“Don’t shoot!” I called out to the raider from a nearby bush. “I’m coming out, but I mean you no harm.” Clearly startled by my presence and reacting based on what was more than likely a combination of the Rocketeer hovering menacingly close and a history of earlier betrayals, the dusty raider pointed his weathered Ferro rifle my way. He’d already called for the elevator to bring him back to Speranza safe and sound, so it’s no wonder that he’d be anxious. He was in danger of losing everything right at the finish line, just before those saferoom doors opened. But so was I, and he didn’t know–couldn’t know–that I hadn’t ever killed a raider before.

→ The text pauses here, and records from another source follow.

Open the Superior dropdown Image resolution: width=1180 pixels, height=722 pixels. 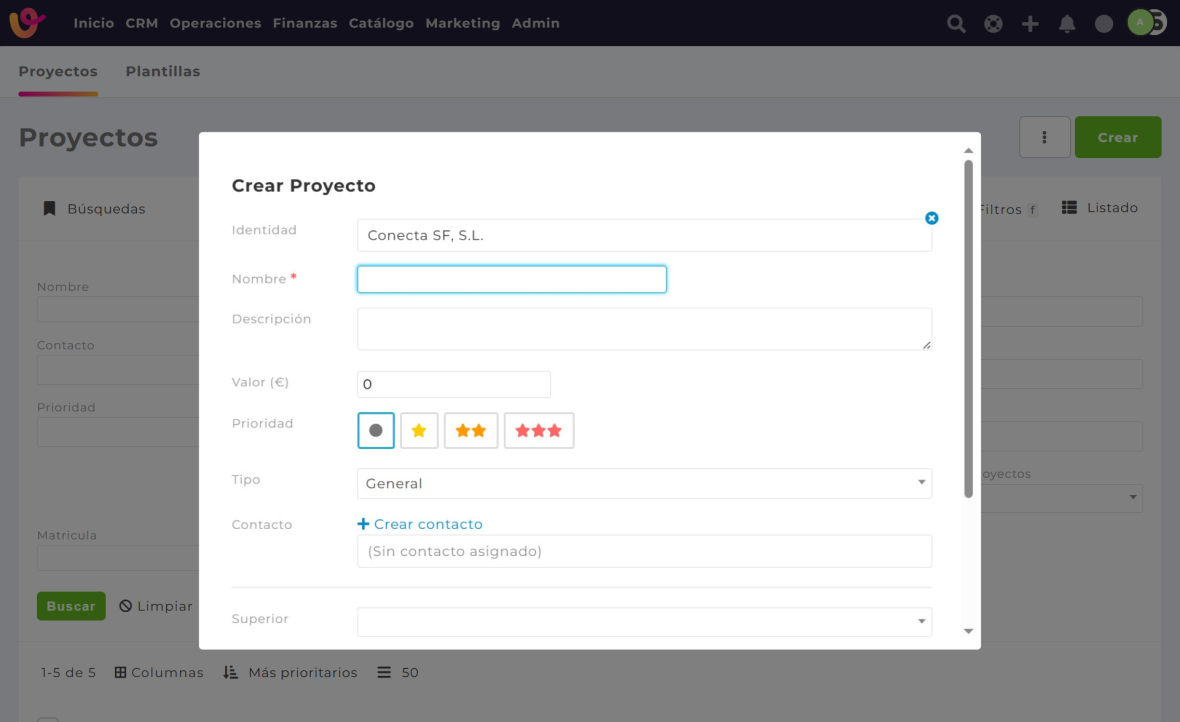pos(644,622)
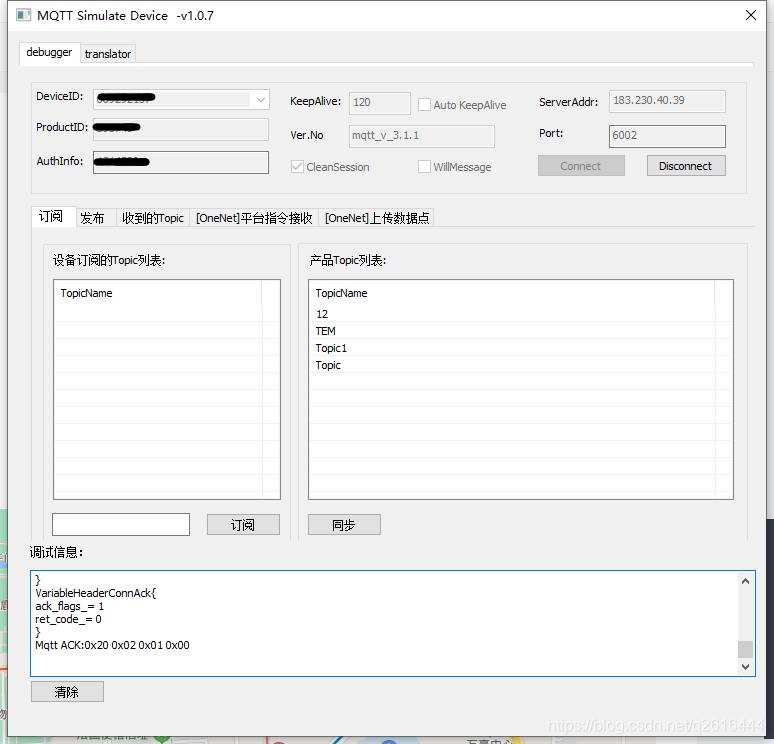Switch to the translator tab
The width and height of the screenshot is (774, 744).
pyautogui.click(x=108, y=54)
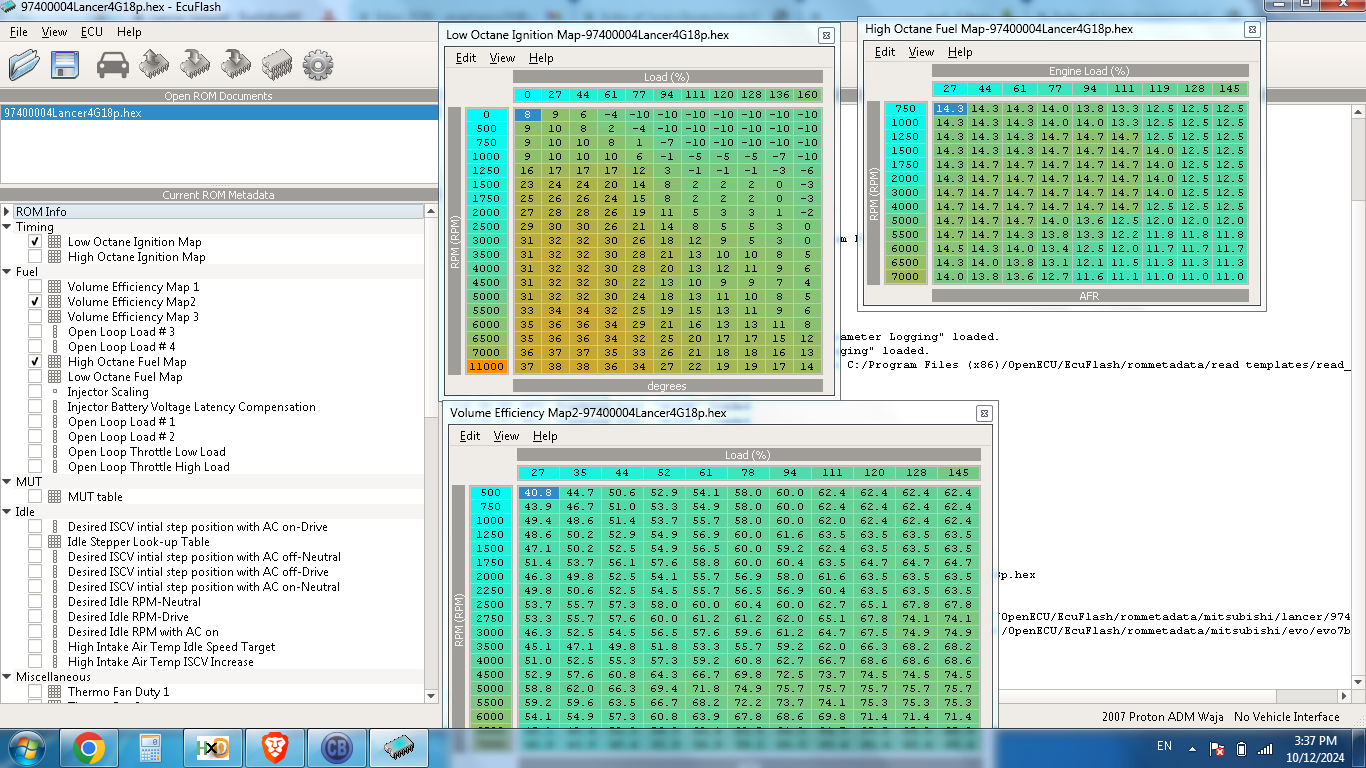Viewport: 1366px width, 768px height.
Task: Click the chip icon with upward arrow
Action: [x=154, y=65]
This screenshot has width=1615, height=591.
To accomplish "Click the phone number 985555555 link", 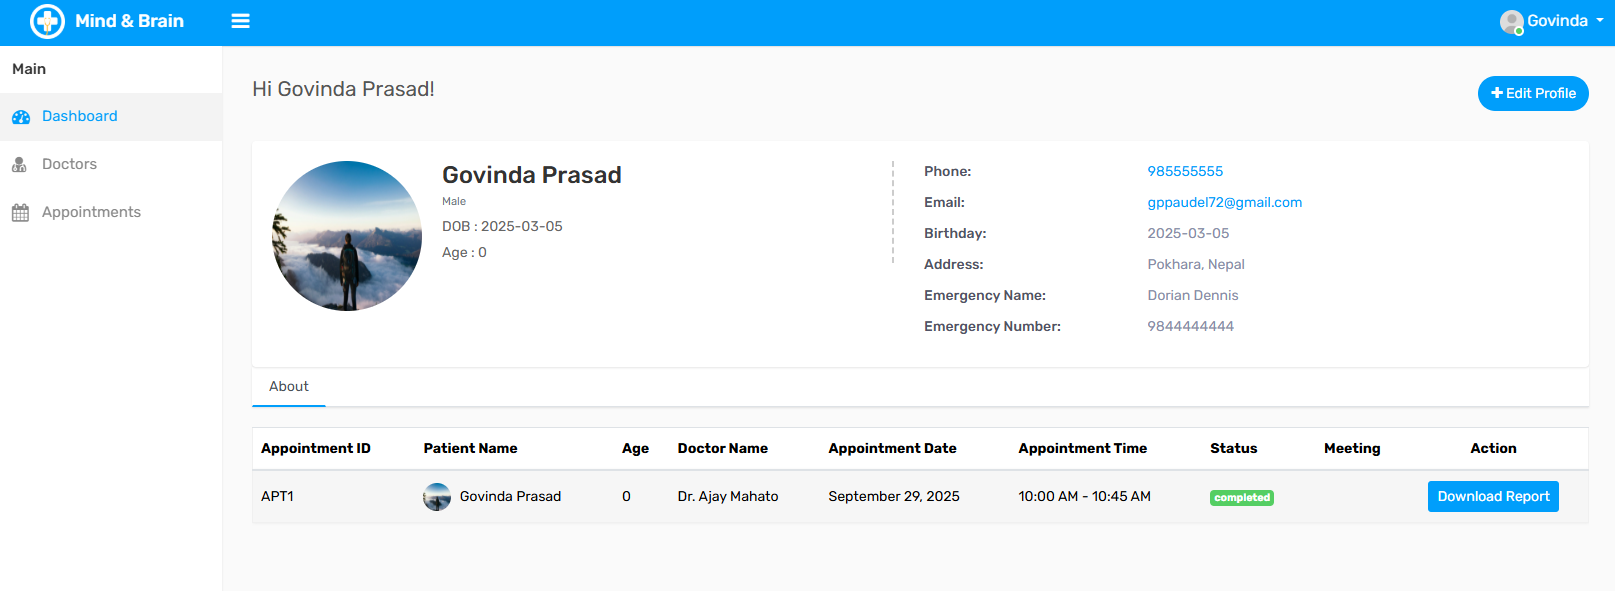I will (x=1185, y=171).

I could see him measuring my trustworthiness on the fly. “The robots are the bad guys, right?” I continued, sweating out the moment every second he didn’t lower his gun. “If I killed you here, you’d be the first raider I’ve shot down. I’m just trying to get home, same as you.” I kept moving so he couldn’t get a clean shot at me, but I remained hopeful it wouldn’t come to that. Before he could crunch the numbers on whether I was to be believed, the Rocketeer’s alert status started howling something fierce. It had spotted him while he’d had his sights set on me.
Not a moment later, it was firing rockets his way, sending him to his knees, clutching to life with a backpack of rare who-knows-what. I could’ve let him die. Heck, I could’ve delivered the killing blow myself if I wanted to. But I made him a promise. I tossed a lure grenade over the ridge, buying us just enough time to dash–or crawl–into the elevator as the powerful drone took off for my distraction. The raider was bleeding out, but he would make it.